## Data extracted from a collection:

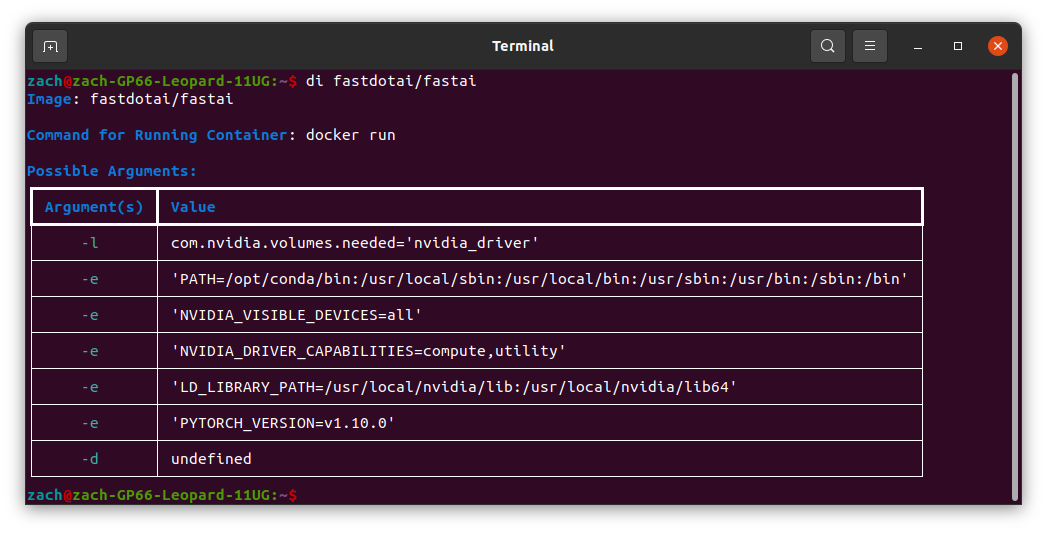Click the -d argument cell

click(x=94, y=459)
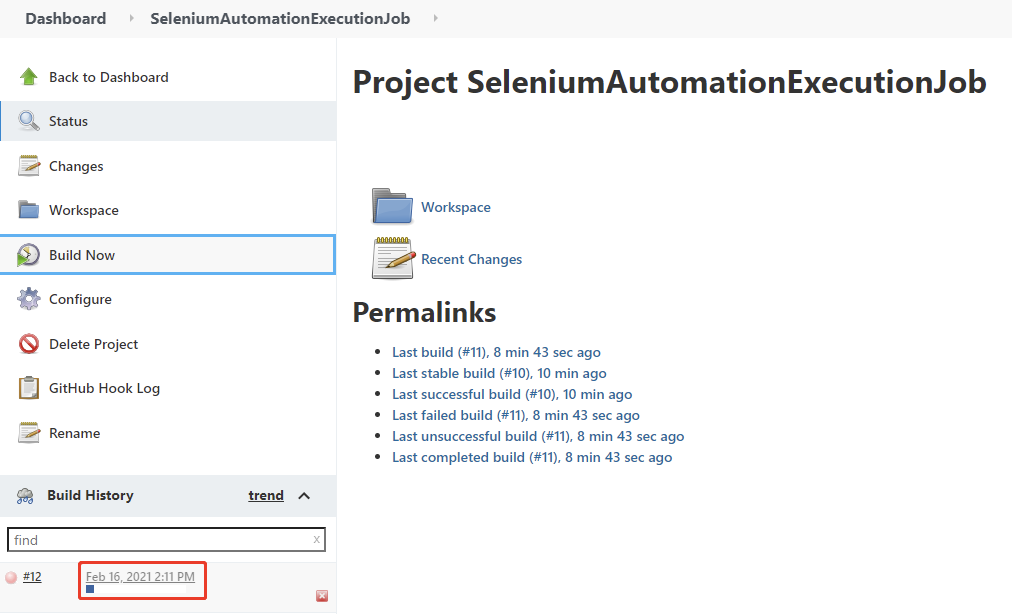This screenshot has width=1012, height=614.
Task: Select Workspace in the left sidebar
Action: (83, 210)
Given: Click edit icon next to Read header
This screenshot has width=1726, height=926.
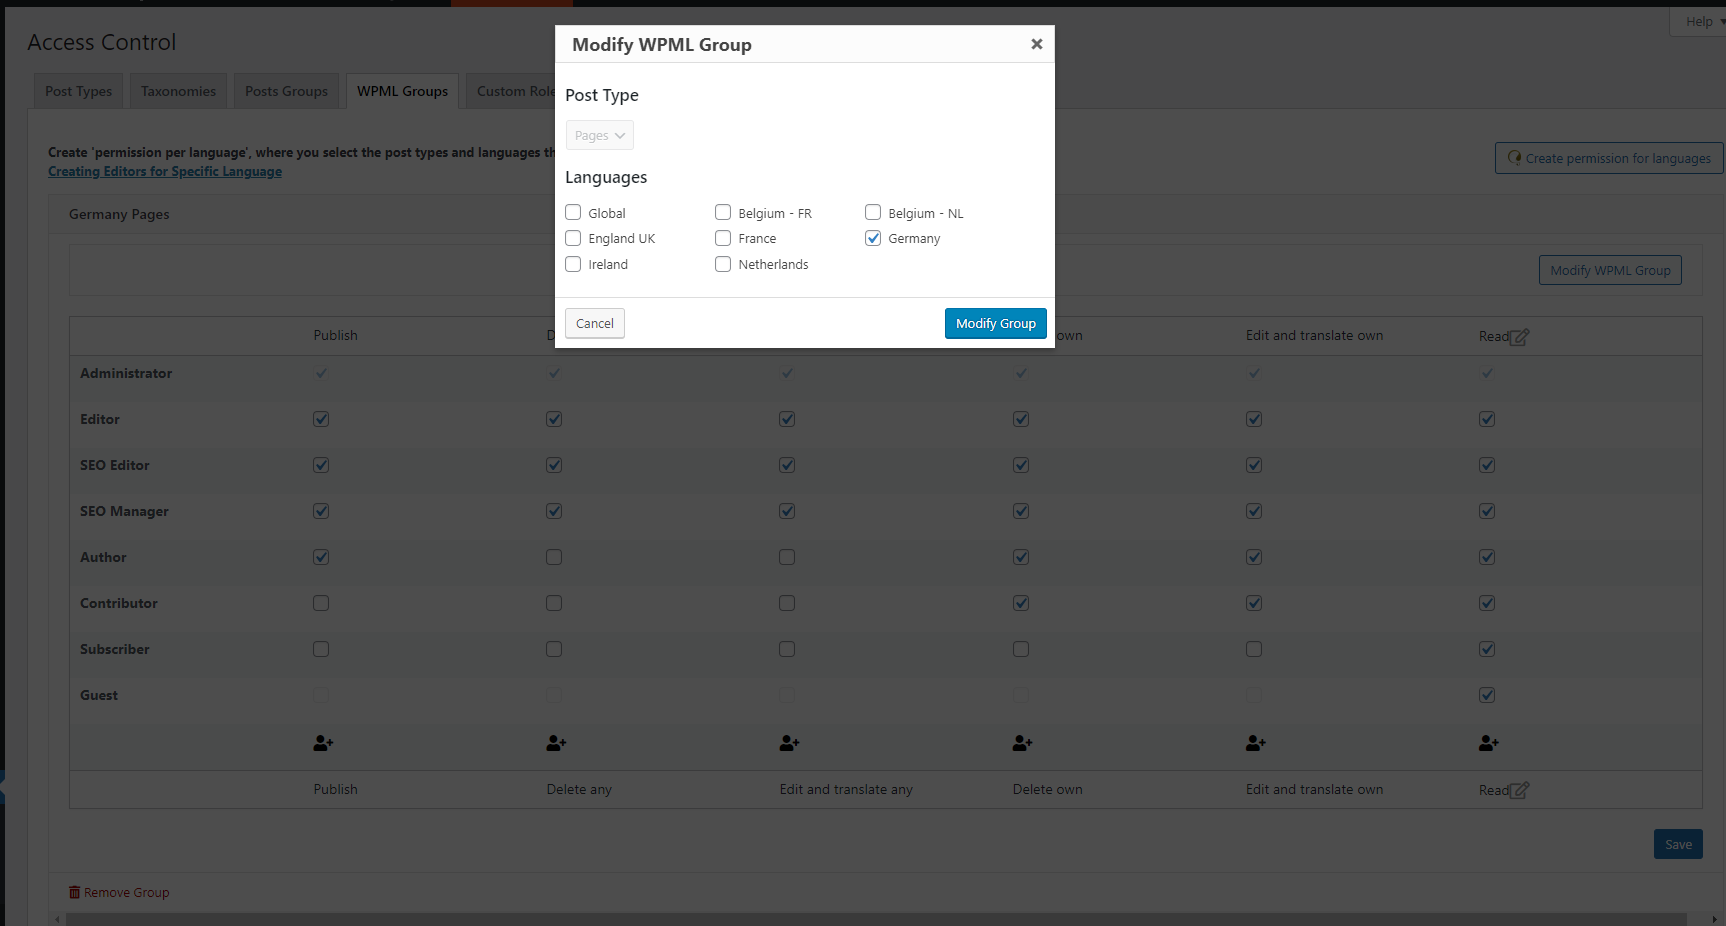Looking at the screenshot, I should coord(1519,337).
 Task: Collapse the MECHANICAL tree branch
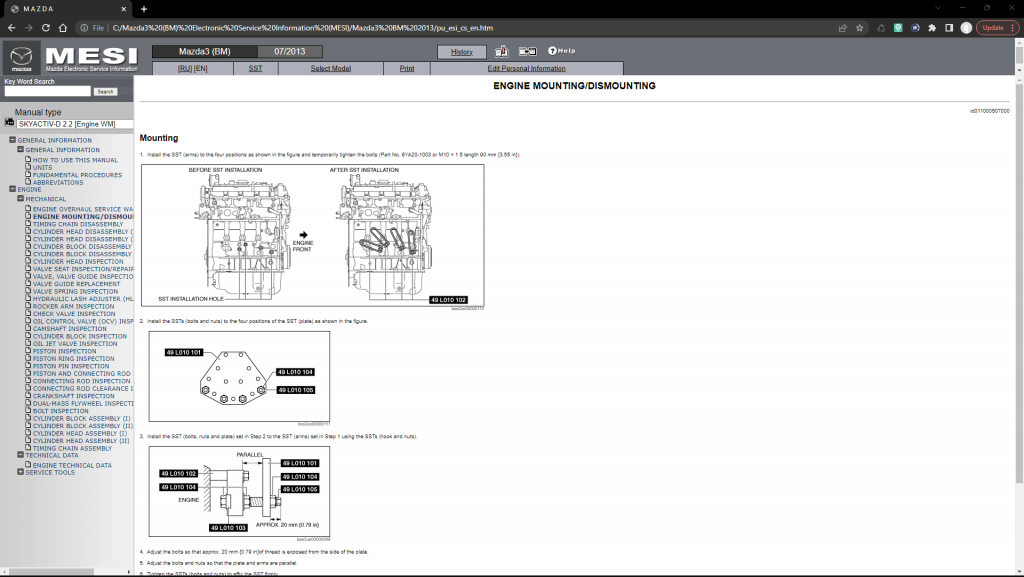21,199
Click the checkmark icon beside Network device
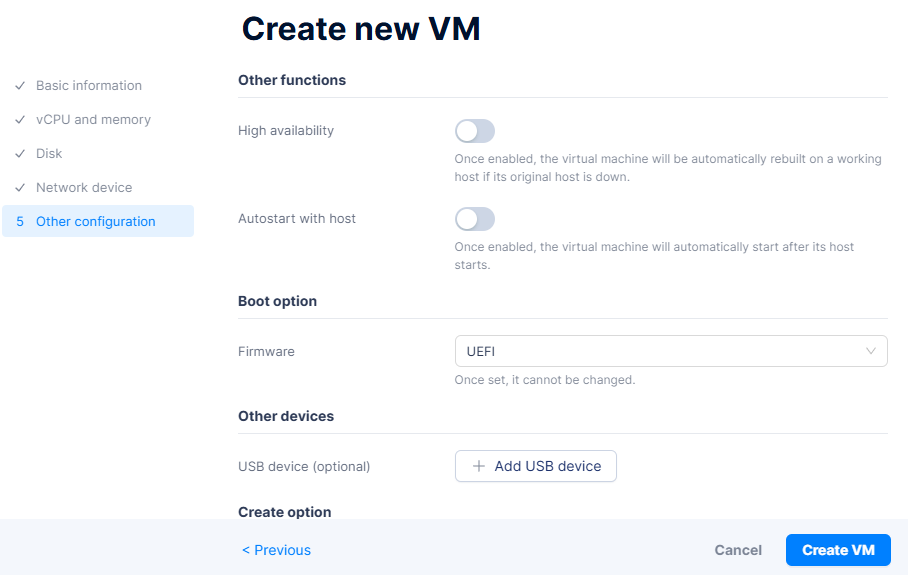 [x=20, y=188]
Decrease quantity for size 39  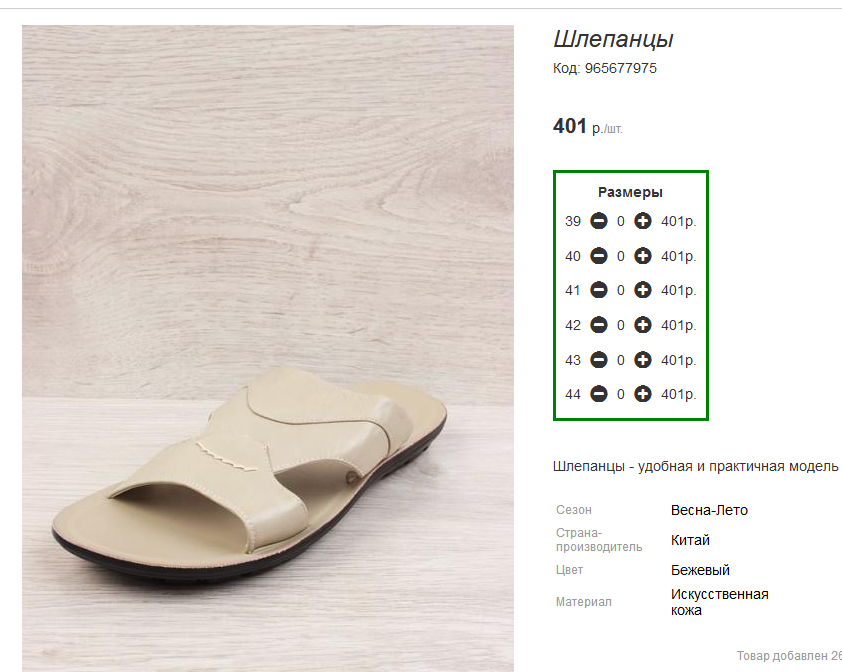click(599, 221)
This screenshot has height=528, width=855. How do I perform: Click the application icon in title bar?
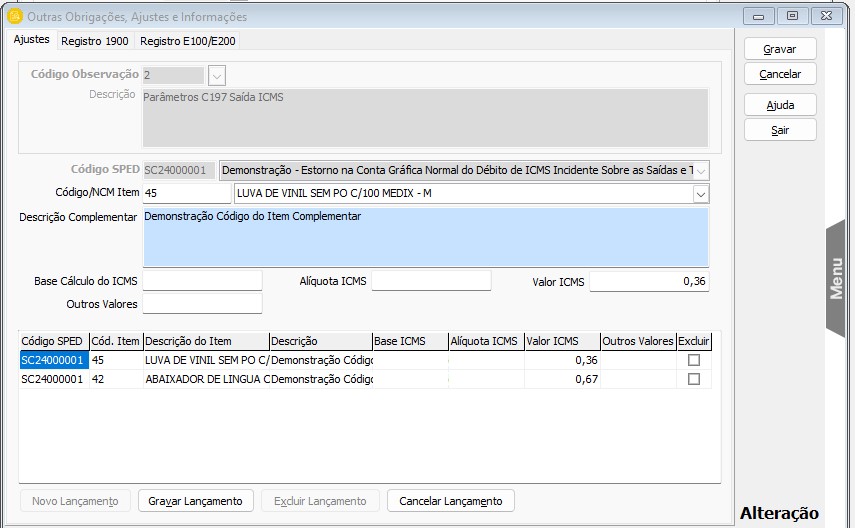(x=14, y=16)
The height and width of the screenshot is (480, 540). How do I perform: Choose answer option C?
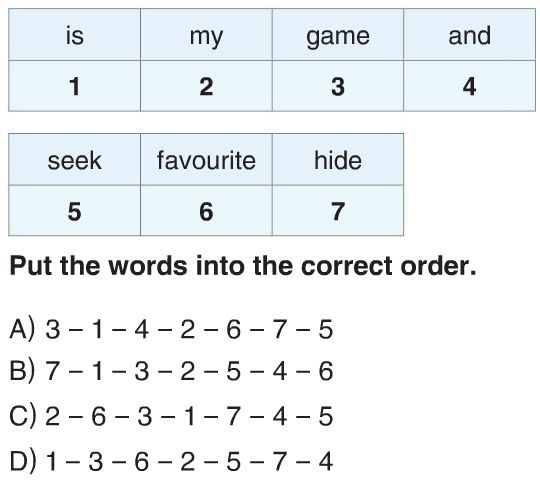(x=171, y=416)
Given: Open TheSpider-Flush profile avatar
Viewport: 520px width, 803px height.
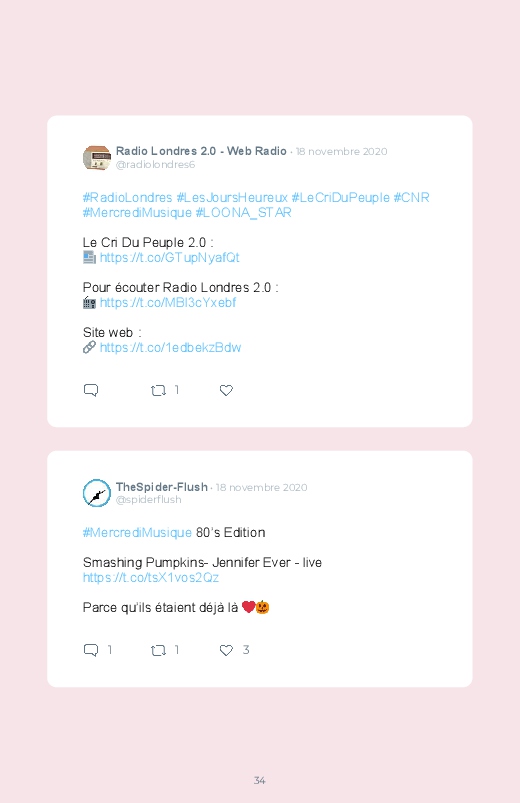Looking at the screenshot, I should pos(97,493).
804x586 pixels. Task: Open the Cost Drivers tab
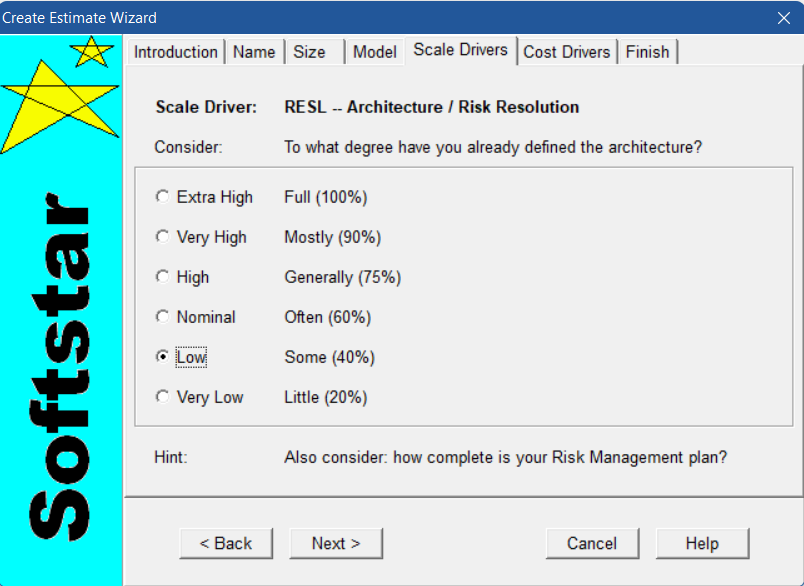(x=567, y=52)
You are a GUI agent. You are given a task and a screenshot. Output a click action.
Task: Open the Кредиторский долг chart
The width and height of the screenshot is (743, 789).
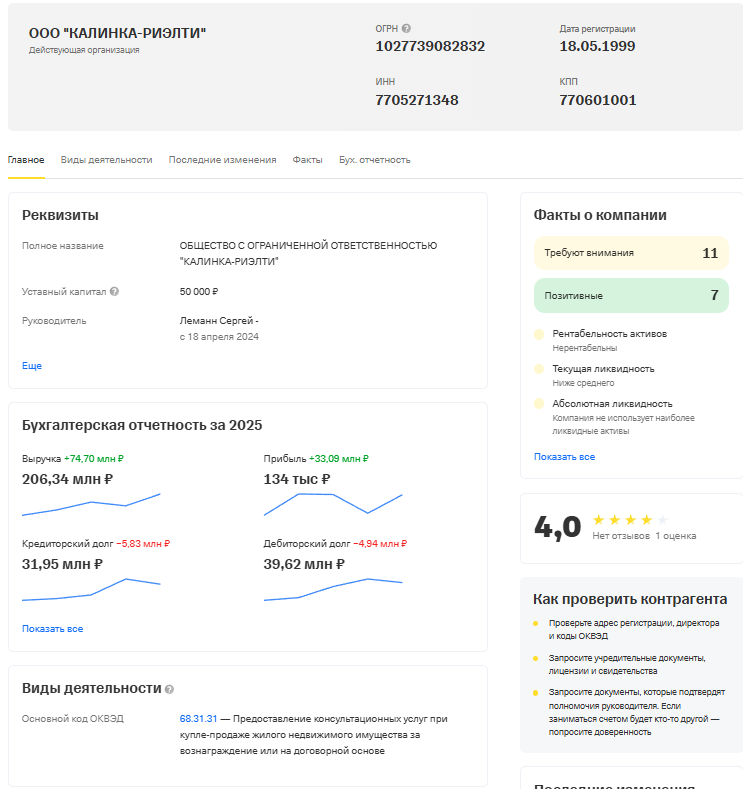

## EXERCISE:
Write the lines from the one containing "Task: Open the Кредиторский долг chart" through the end of the data above exactly as they appear, and do not carry over any picture.

## TASK RESPONSE:
Task: Open the Кредиторский долг chart
The width and height of the screenshot is (743, 789).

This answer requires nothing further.